Pentagastrin-induced protein synthesis in the parotid gland of the anaesthetized rat, and its dependence on CCK-A and -B receptors and nitric oxide generation

In parotid glands of pentobarbitone-anaesthetized rats, the incorporation of [3H]leucine into trichloroacetic acid-insoluble materials, reflecting protein synthesis, increased by 17% (compared to saline-treated rats) in response to infusion of pentagastrin (20 microg kg(-1), i.v. for 1 h) under muscarinic and alpha- and beta-adrenoceptor blockade.
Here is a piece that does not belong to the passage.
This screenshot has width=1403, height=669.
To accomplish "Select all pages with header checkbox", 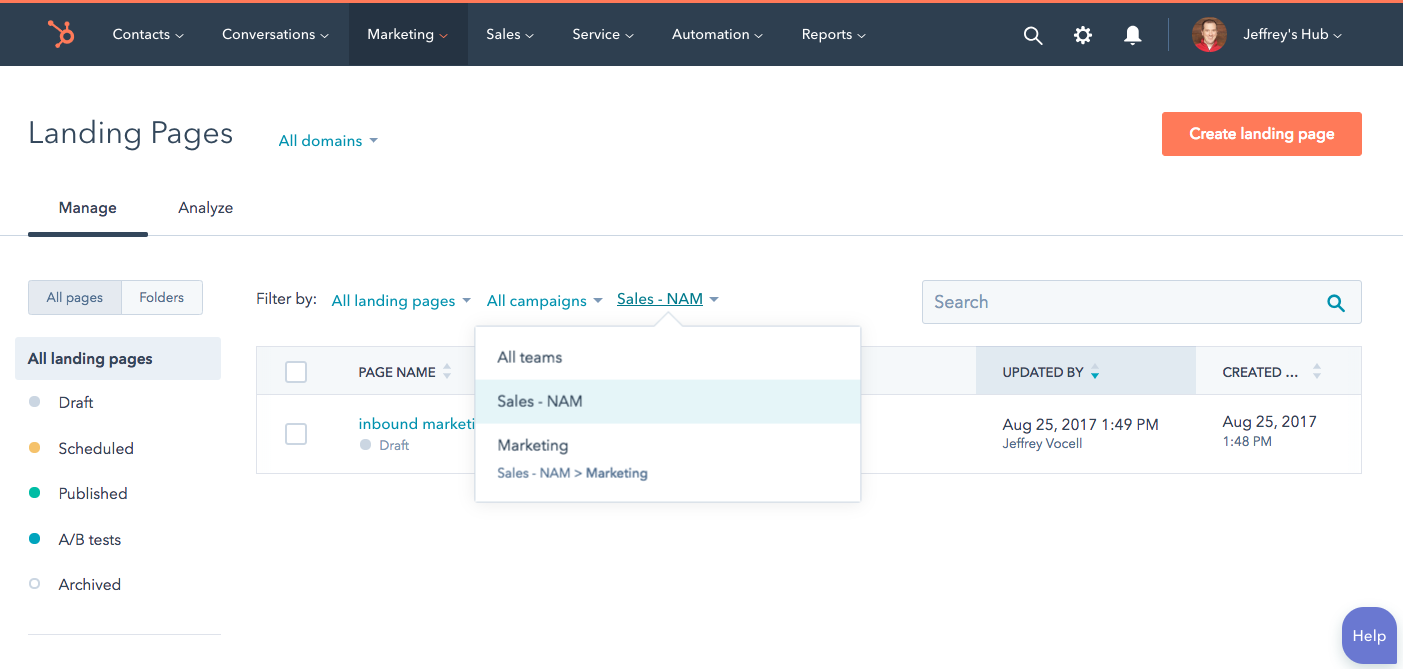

Both the CCK-A receptor antagonist lorglumide (48 mg kg(-1), i.v.) and the CCK-B receptor antagonist itriglumide (5.5 mg kg(-1), i.v.), given separately, prevented the expected increase in pentagastrin and, in addition, reduced the glandular protein synthesis by 16 and 12%, respectively, below the level of saline-treated rats. In rats treated with saline only, the glandular protein synthesis was reduced by 22% by the CCK-A receptor antagonist and by 17% by the CCK-B receptor antagonist; combined, the two antagonists caused no further reduction (20%). There was no increase in the glandular protein synthesis of pentagastrin-treated rats compared to that of the saline-treated rats when both groups of rats were exposed to a combination of the two types of CCK receptor antagonists. In pentagastrin-treated rats, the protein synthesis in the parotid glands was 23% less in the presence of the non-selective nitric oxide (NO) synthase inhibitor L-NAME (30 mg kg(-1), i.v.) than in its absence; the result was the same (23%) when the neuronal NO synthase inhibitor Nomega-propyl-L-arginine (N-PLA; 30 mg kg(-1), i.v.) replaced L-NAME. The protein synthesis in rats treated with saline only was not reduced by L-NAME; nor was the protein synthesis of saline-treated rats different from that of pentagastrin- and L-NAME-treated rats. Thus, under 'basal' conditions, a portion of the glandular protein synthesis, as well as the whole increase in synthesis in response to administration of pentagastrin, engaged both types of CCK receptors. Furthermore, NO generation, owing to neuronal NO synthase activity, was required for the increase to occur in response to pentagastrin, whereas a non-NO-dependent pathway was responsible for the protein synthesis under 'basal' conditions.